Solved: Message filter attachments with named hyperlinks

PX · ‎03-18-2018

Hi there,

I currently have a successful message filter which scans the attachment, determines if a hyperlink is present that links to an .exe extension, notifies and quarantines.

My issue is that if i name the hyperlink in the attachment it is not detected.

Is this currently supported and if so what would be the correct message filter syntax to use.

This is my current filter

remove_exe_urls_from_attachements: if attachment-contains("://\\S*\\.exe(\\s|b|$)")
{
notify ("xxxx@xxxxx.com");
quarantine("xxxxx");
}

Thank you

PX · ‎03-26-2018

Hi Mathew,

Shortened URL's i have already enabled although masked URL checking is what i am interested in.

I can successfully check URL's from within an attachment OK although if masked it would not detect.

Appreciate your time.

Thank you

View solution in original post

Mathew Huynh · ‎03-18-2018

Hello,

This filter condition I suspect looks for the characters added in the event this string either in a raw text or encoded format it may trigger.

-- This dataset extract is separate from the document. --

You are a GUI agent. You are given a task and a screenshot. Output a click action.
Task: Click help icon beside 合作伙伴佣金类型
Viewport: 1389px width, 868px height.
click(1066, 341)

(Possibly even some false positives may occur i would imagine).

In version 11.1 (The GD release is pending) it adds the availability to look for URLs inside attachments with URL filtering.

https://www.cisco.com/c/dam/en/us/td/docs/security/esa/esa11-1/ESA_11-1_Release_Notes.pdf
It's still currently on limited deployment but should be available soon for usage if this better fits your criteria.

As at this stage from my experience, I haven't been able to successfully run filters to look for URLs inside an attachment. (That isn't a raw text based attachment and looking for a string).

Regards,

Matthew

PX · ‎03-26-2018

Hi Mathew,

Shortened URL's i have already enabled although masked URL checking is what i am interested in.

I can successfully check URL's from within an attachment OK although if masked it would not detect.

Appreciate your time.

Thank you